▶ ASSIGNMENT
The records below are to be written out again, exactly as they appear.

##############################

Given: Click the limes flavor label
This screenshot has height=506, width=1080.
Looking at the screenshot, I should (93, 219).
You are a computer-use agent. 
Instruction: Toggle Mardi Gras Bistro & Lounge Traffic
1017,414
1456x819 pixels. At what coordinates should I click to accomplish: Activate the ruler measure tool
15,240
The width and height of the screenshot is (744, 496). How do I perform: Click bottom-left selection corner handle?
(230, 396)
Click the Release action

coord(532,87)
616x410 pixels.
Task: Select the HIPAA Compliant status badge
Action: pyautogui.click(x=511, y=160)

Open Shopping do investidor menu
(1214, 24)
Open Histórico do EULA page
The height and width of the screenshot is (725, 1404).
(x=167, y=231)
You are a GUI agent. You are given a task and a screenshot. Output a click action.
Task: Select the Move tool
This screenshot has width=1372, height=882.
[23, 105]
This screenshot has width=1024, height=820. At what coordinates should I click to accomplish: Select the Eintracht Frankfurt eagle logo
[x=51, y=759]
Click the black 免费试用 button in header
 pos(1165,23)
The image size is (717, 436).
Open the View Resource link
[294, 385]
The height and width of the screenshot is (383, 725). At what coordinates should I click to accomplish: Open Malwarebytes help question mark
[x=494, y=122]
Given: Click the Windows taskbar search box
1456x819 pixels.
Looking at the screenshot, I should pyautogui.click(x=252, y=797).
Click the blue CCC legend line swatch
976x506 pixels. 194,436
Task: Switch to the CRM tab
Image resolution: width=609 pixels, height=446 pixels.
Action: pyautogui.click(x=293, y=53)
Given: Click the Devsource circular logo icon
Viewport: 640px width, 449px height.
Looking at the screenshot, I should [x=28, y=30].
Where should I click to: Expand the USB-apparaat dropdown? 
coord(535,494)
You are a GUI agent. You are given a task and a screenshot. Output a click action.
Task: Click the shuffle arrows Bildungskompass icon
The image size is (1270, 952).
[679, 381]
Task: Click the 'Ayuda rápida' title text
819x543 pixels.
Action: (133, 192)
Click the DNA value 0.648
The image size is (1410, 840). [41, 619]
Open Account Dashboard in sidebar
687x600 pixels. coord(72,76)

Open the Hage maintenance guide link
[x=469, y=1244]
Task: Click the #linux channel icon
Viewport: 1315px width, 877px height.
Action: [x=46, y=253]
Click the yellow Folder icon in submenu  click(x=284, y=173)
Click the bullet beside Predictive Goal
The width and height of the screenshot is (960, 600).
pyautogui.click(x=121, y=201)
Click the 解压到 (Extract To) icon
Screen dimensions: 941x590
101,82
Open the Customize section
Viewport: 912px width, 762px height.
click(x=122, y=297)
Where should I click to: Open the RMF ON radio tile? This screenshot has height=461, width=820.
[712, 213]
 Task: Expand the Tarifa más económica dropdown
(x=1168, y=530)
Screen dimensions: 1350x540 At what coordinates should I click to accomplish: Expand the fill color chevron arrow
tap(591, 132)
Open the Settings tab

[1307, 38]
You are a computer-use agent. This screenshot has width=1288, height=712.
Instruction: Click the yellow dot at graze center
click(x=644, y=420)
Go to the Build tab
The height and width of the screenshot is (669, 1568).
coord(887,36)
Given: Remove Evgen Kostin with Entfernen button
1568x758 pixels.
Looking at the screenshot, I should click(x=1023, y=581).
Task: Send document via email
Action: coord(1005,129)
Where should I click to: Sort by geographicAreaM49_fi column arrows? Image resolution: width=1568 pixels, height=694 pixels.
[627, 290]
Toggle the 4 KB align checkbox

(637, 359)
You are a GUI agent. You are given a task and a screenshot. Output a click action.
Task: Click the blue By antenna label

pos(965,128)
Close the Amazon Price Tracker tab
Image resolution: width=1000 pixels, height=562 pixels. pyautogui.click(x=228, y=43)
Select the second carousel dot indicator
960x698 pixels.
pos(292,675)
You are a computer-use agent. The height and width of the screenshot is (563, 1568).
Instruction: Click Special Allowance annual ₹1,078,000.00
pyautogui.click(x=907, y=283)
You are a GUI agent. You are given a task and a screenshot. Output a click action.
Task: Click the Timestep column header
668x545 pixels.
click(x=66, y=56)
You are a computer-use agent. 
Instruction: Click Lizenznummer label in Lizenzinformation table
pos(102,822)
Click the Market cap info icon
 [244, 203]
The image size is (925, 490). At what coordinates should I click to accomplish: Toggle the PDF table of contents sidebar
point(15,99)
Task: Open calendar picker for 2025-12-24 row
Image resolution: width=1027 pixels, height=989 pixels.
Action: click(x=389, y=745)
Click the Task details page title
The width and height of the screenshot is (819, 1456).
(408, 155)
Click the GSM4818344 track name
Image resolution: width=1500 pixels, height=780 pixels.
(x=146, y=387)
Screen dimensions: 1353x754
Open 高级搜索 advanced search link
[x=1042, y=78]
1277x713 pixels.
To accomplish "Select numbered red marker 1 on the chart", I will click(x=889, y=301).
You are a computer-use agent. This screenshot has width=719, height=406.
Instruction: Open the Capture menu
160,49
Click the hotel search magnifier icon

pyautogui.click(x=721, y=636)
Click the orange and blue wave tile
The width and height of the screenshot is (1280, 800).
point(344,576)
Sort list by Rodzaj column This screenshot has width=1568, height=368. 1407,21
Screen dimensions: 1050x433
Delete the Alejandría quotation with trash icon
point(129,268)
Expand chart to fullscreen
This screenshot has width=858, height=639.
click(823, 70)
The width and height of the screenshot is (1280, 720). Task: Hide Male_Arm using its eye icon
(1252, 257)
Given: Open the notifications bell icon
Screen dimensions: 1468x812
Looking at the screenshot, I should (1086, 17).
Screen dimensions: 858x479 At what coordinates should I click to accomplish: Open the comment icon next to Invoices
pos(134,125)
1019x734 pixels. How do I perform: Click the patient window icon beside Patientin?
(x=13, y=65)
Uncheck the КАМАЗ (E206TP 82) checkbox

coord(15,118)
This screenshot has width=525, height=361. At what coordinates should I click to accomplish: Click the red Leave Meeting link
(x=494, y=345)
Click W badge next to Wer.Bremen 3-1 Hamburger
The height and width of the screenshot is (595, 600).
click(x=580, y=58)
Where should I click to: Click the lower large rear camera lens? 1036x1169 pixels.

##############################

▶ SOLUTION
Given: Click the limes flavor label
This screenshot has height=506, width=1080.
Looking at the screenshot, I should (93, 219).
You are a computer-use agent. 
Instruction: Toggle Mardi Gras Bistro & Lounge Traffic
1017,414
1456x819 pixels. At what coordinates should I click to accomplish: Activate the ruler measure tool
15,240
The width and height of the screenshot is (744, 496). How do I perform: Click bottom-left selection corner handle?
(230, 396)
Click the Release action

coord(532,87)
616x410 pixels.
Task: Select the HIPAA Compliant status badge
Action: pyautogui.click(x=511, y=160)

Open Shopping do investidor menu
(1214, 24)
Open Histórico do EULA page
The height and width of the screenshot is (725, 1404).
(x=167, y=231)
You are a GUI agent. You are given a task and a screenshot. Output a click action.
Task: Select the Move tool
This screenshot has width=1372, height=882.
[23, 105]
This screenshot has width=1024, height=820. At what coordinates should I click to accomplish: Select the Eintracht Frankfurt eagle logo
[x=51, y=759]
Click the black 免费试用 button in header
 pos(1165,23)
The image size is (717, 436).
Open the View Resource link
[294, 385]
The height and width of the screenshot is (383, 725). At what coordinates should I click to accomplish: Open Malwarebytes help question mark
[x=494, y=122]
Given: Click the Windows taskbar search box
1456x819 pixels.
Looking at the screenshot, I should pyautogui.click(x=252, y=797).
Click the blue CCC legend line swatch
976x506 pixels. 194,436
Task: Switch to the CRM tab
Image resolution: width=609 pixels, height=446 pixels.
Action: pyautogui.click(x=293, y=53)
Given: Click the Devsource circular logo icon
Viewport: 640px width, 449px height.
Looking at the screenshot, I should [x=28, y=30].
Where should I click to: Expand the USB-apparaat dropdown? 
coord(535,494)
You are a GUI agent. You are given a task and a screenshot. Output a click action.
Task: Click the shuffle arrows Bildungskompass icon
The image size is (1270, 952).
[679, 381]
Task: Click the 'Ayuda rápida' title text
819x543 pixels.
Action: (133, 192)
Click the DNA value 0.648
The image size is (1410, 840). [41, 619]
Open Account Dashboard in sidebar
687x600 pixels. coord(72,76)

Open the Hage maintenance guide link
[x=469, y=1244]
Task: Click the #linux channel icon
Viewport: 1315px width, 877px height.
Action: [x=46, y=253]
Click the yellow Folder icon in submenu  click(x=284, y=173)
Click the bullet beside Predictive Goal
The width and height of the screenshot is (960, 600).
pyautogui.click(x=121, y=201)
Click the 解压到 (Extract To) icon
Screen dimensions: 941x590
101,82
Open the Customize section
Viewport: 912px width, 762px height.
click(x=122, y=297)
Where should I click to: Open the RMF ON radio tile? This screenshot has height=461, width=820.
[712, 213]
 Task: Expand the Tarifa más económica dropdown
(x=1168, y=530)
Screen dimensions: 1350x540 At what coordinates should I click to accomplish: Expand the fill color chevron arrow
tap(591, 132)
Open the Settings tab

[1307, 38]
You are a computer-use agent. This screenshot has width=1288, height=712.
Instruction: Click the yellow dot at graze center
click(x=644, y=420)
Go to the Build tab
The height and width of the screenshot is (669, 1568).
coord(887,36)
Given: Remove Evgen Kostin with Entfernen button
1568x758 pixels.
Looking at the screenshot, I should click(x=1023, y=581).
Task: Send document via email
Action: coord(1005,129)
Where should I click to: Sort by geographicAreaM49_fi column arrows? Image resolution: width=1568 pixels, height=694 pixels.
[627, 290]
Toggle the 4 KB align checkbox

(637, 359)
You are a GUI agent. You are given a task and a screenshot. Output a click action.
Task: Click the blue By antenna label

pos(965,128)
Close the Amazon Price Tracker tab
Image resolution: width=1000 pixels, height=562 pixels. pyautogui.click(x=228, y=43)
Select the second carousel dot indicator
960x698 pixels.
pos(292,675)
You are a computer-use agent. The height and width of the screenshot is (563, 1568).
Instruction: Click Special Allowance annual ₹1,078,000.00
pyautogui.click(x=907, y=283)
You are a GUI agent. You are given a task and a screenshot. Output a click action.
Task: Click the Timestep column header
668x545 pixels.
click(x=66, y=56)
You are a computer-use agent. 
Instruction: Click Lizenznummer label in Lizenzinformation table
pos(102,822)
Click the Market cap info icon
 [244, 203]
The image size is (925, 490). At what coordinates should I click to accomplish: Toggle the PDF table of contents sidebar
point(15,99)
Task: Open calendar picker for 2025-12-24 row
Image resolution: width=1027 pixels, height=989 pixels.
Action: click(x=389, y=745)
Click the Task details page title
The width and height of the screenshot is (819, 1456).
(408, 155)
Click the GSM4818344 track name
Image resolution: width=1500 pixels, height=780 pixels.
(x=146, y=387)
Screen dimensions: 1353x754
Open 高级搜索 advanced search link
[x=1042, y=78]
1277x713 pixels.
To accomplish "Select numbered red marker 1 on the chart", I will click(x=889, y=301).
You are a computer-use agent. This screenshot has width=719, height=406.
Instruction: Open the Capture menu
160,49
Click the hotel search magnifier icon

pyautogui.click(x=721, y=636)
Click the orange and blue wave tile
The width and height of the screenshot is (1280, 800).
point(344,576)
Sort list by Rodzaj column This screenshot has width=1568, height=368. 1407,21
Screen dimensions: 1050x433
Delete the Alejandría quotation with trash icon
point(129,268)
Expand chart to fullscreen
This screenshot has width=858, height=639.
click(823, 70)
The width and height of the screenshot is (1280, 720). Task: Hide Male_Arm using its eye icon
(1252, 257)
Given: Open the notifications bell icon
Screen dimensions: 1468x812
Looking at the screenshot, I should (1086, 17).
Screen dimensions: 858x479 At what coordinates should I click to accomplish: Open the comment icon next to Invoices
pos(134,125)
1019x734 pixels. How do I perform: Click the patient window icon beside Patientin?
(x=13, y=65)
Uncheck the КАМАЗ (E206TP 82) checkbox

coord(15,118)
This screenshot has width=525, height=361. At what coordinates should I click to accomplish: Click the red Leave Meeting link
(x=494, y=345)
Click W badge next to Wer.Bremen 3-1 Hamburger
The height and width of the screenshot is (595, 600).
click(x=580, y=58)
Where should I click to: Click the lower large rear camera lens? 1036x1169 pixels.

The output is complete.